**WHAT YOU HAVE TO DO**
What is needed is a word-for-word copy of all the entries, minus the pictures.

Records from a collection:
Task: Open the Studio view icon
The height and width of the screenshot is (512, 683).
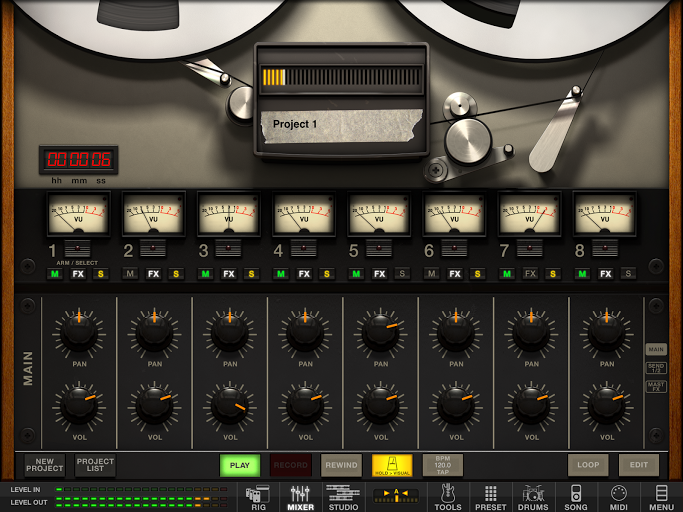Action: coord(343,496)
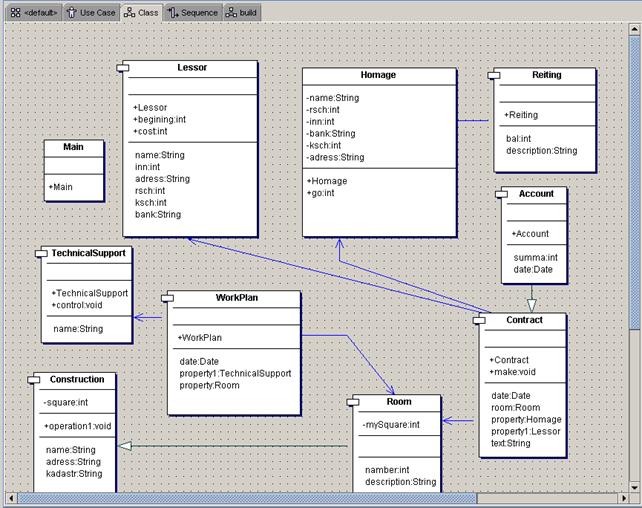Image resolution: width=642 pixels, height=508 pixels.
Task: Open the Sequence diagram tab
Action: [192, 13]
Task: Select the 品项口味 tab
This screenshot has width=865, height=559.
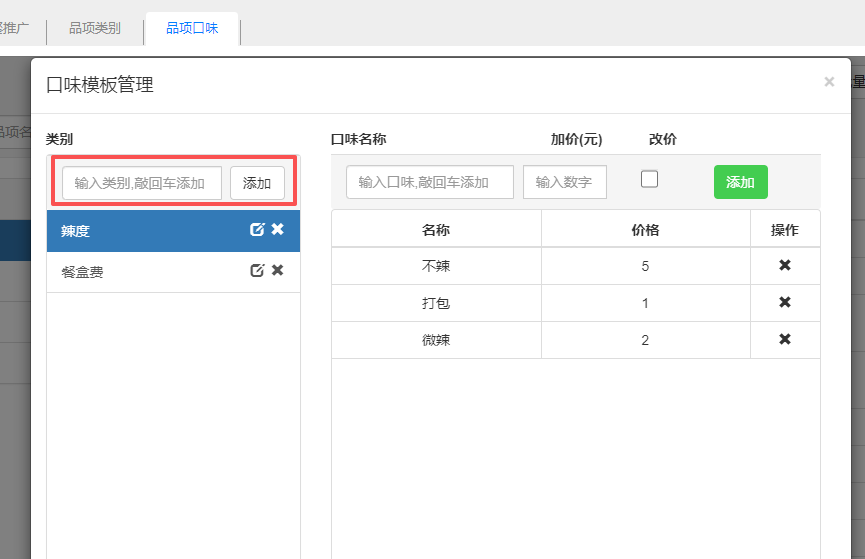Action: [192, 28]
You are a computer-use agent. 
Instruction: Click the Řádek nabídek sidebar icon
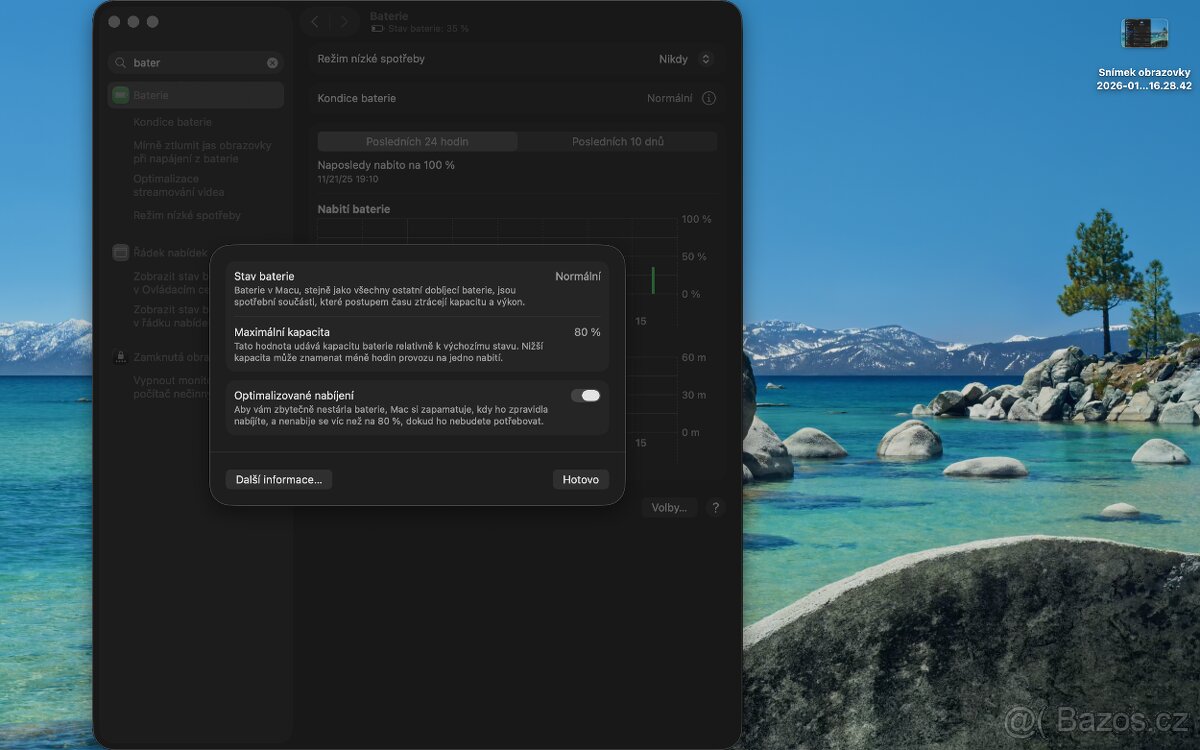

**RESPONSE TO THE EXERCISE**
Task: Open the Studio view icon
The height and width of the screenshot is (512, 683).
Action: coord(343,496)
Image resolution: width=642 pixels, height=508 pixels.
Task: Open the Sequence diagram tab
Action: [192, 13]
Task: Select the 品项口味 tab
This screenshot has width=865, height=559.
Action: [192, 28]
You are a computer-use agent. 
Instruction: Click the Řádek nabídek sidebar icon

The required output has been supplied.